Extended Data Fig. 8: Cellular GGR controls SMC switching.
From: GLS2 links glutamine metabolism and atherosclerosis by remodeling artery walls
(a) Experimental outline. Mouse smooth muscle cell line (MOVAS) was treated for 24 hours with glutaminase inhibitors in presence or absence of glutamate supplementation to set up GGRhigh and GGRlow conditions (upper panel). Venn diagram highlights genes specifically regulated by GGRhigh and GGRlow conditions and those oppositely regulated between these conditions. (b) RNA-seq results on genes belonging to Gln- or Glu-dependent metabolism (upper panel) (n = 3 independent cultures; log2 fold change was used to assess statistical significance with two-tailed t test, with P < 0.05 indicated by an asterisk). Schematic representation of upregulated (red) and downregulated (blue) Gln- and Glu-dependent transcripts in SMC in GGRhigh and GGRlow conditions. (c) Differentially expressed genes between these cell culture conditions were subjected to gene set enrichment analysis (GSEA).

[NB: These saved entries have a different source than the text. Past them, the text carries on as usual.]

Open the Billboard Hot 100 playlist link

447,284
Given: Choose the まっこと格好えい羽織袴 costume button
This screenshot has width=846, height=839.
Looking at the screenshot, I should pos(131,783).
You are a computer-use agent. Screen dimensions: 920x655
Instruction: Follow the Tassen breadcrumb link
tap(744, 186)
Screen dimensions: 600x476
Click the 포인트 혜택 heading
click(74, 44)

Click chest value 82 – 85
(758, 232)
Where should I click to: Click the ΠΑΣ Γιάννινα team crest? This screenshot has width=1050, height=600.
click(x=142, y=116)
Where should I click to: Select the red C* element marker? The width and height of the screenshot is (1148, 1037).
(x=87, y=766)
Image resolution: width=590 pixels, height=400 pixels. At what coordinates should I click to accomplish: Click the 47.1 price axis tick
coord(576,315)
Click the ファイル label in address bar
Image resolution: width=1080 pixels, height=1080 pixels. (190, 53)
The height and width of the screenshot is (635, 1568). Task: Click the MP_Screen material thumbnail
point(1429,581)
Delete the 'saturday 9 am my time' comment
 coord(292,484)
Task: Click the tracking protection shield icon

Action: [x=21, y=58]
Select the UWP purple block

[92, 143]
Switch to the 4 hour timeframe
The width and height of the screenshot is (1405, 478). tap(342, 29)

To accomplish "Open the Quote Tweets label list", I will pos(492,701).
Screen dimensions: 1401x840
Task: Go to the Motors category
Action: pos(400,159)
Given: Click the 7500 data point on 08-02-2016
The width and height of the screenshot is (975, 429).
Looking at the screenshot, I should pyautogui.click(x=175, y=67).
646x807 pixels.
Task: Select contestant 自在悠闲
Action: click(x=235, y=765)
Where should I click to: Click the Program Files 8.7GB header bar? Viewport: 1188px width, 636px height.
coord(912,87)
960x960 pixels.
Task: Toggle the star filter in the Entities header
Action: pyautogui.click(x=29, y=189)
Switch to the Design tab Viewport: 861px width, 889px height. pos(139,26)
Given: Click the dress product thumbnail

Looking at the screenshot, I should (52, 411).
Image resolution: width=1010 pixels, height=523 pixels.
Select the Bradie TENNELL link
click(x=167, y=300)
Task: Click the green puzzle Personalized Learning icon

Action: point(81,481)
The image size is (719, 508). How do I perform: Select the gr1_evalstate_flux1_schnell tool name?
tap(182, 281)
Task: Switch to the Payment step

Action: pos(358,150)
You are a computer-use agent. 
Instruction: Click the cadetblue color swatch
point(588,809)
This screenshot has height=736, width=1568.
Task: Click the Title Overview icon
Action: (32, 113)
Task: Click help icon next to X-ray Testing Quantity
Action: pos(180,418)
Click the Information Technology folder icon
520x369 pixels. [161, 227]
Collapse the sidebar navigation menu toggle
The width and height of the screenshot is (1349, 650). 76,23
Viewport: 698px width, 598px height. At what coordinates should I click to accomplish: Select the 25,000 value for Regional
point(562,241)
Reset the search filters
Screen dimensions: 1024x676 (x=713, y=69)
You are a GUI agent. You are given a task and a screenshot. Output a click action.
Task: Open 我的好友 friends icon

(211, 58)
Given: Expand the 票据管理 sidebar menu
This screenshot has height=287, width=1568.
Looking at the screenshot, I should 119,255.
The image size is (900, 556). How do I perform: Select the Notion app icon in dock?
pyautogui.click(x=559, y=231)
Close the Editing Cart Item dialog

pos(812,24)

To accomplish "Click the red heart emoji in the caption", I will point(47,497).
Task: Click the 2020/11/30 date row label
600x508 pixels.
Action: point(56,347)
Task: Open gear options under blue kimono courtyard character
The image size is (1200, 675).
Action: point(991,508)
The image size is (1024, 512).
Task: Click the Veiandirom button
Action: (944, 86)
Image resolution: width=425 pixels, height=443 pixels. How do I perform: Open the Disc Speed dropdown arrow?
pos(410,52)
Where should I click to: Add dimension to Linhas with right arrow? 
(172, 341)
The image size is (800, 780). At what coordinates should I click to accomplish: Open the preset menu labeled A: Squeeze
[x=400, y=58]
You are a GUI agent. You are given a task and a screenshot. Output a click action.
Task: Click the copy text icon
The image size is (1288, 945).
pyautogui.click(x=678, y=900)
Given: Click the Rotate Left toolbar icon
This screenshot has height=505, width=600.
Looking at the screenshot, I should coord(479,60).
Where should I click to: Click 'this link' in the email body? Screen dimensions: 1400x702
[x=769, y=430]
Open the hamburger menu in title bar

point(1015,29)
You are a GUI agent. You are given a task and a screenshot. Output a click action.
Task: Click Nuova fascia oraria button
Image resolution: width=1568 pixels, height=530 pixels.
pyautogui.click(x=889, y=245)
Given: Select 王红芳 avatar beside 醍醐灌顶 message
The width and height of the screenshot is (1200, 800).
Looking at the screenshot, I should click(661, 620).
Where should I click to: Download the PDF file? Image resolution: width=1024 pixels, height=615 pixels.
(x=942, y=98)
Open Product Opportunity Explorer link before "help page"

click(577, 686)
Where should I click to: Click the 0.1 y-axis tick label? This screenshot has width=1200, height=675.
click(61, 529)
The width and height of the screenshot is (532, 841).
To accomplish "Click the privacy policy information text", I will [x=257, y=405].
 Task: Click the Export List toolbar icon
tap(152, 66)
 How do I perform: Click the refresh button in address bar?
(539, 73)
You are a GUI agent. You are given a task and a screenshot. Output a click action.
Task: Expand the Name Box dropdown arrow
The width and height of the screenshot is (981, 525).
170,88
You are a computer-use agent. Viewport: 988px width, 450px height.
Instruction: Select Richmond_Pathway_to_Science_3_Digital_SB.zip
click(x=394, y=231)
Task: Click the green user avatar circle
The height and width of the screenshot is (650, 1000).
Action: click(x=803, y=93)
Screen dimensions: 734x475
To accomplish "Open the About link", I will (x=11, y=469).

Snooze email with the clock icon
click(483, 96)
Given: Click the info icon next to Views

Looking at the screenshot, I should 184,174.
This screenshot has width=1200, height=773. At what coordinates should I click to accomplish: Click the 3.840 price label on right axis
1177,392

The top 4 downregulated or oppositely regulated pathways are shown. (d) Immunoblot and quantification of Glu-tubulin cultured on soft (1 kPa) or stiff (50 kPa) conditions with the indicated conditions (n = 3 independent cultures, P values displayed; two-tailed t test). (e) Representative images (upper panel) and quantification of gel contraction (lower right panel) (n = 12 replicates with four independent cultures, P values displayed; two-tailed t test). Quantification of force magnitude using traction force microscopy (lower right panel) (n = 9 replicates with three independent cultures, P values displayed; two-tailed t test). Data from individual cultures and results are means ± s.e.m. Two-tailed Student’s t-tests were used.